Given task: Format every line of the listing below as a numbered list, leaving out blank lines.
Begin Records for this task
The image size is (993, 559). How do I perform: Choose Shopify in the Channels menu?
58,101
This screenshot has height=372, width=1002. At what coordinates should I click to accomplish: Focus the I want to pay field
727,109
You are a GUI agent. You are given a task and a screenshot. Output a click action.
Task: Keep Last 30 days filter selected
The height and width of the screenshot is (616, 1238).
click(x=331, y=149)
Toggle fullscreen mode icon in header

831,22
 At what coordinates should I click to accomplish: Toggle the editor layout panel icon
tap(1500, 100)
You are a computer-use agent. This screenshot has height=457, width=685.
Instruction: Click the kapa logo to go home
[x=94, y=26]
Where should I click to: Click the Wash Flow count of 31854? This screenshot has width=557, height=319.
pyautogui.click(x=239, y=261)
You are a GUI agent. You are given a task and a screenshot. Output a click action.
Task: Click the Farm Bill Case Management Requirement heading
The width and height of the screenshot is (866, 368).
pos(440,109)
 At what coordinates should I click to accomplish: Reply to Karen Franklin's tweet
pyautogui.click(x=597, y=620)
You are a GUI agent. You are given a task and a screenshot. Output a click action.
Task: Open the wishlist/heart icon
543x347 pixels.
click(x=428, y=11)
End Records for this task
Task solution:
1. The image size is (993, 559). How do I perform: Choose Shopify in the Channels menu?
2. 58,101
3. This screenshot has height=372, width=1002. At what coordinates should I click to accomplish: Focus the I want to pay field
4. 727,109
5. You are a GUI agent. You are given a task and a screenshot. Output a click action.
6. Task: Keep Last 30 days filter selected
7. The height and width of the screenshot is (616, 1238).
8. click(x=331, y=149)
9. Toggle fullscreen mode icon in header
10. 831,22
11.  At what coordinates should I click to accomplish: Toggle the editor layout panel icon
12. tap(1500, 100)
13. You are a computer-use agent. This screenshot has height=457, width=685.
14. Instruction: Click the kapa logo to go home
15. [x=94, y=26]
16. Where should I click to: Click the Wash Flow count of 31854? This screenshot has width=557, height=319.
17. pyautogui.click(x=239, y=261)
18. You are a GUI agent. You are given a task and a screenshot. Output a click action.
19. Task: Click the Farm Bill Case Management Requirement heading
20. The width and height of the screenshot is (866, 368).
21. pos(440,109)
22.  At what coordinates should I click to accomplish: Reply to Karen Franklin's tweet
23. pyautogui.click(x=597, y=620)
24. You are a GUI agent. You are given a task and a screenshot. Output a click action.
25. Task: Open the wishlist/heart icon
26. 543x347 pixels.
27. click(x=428, y=11)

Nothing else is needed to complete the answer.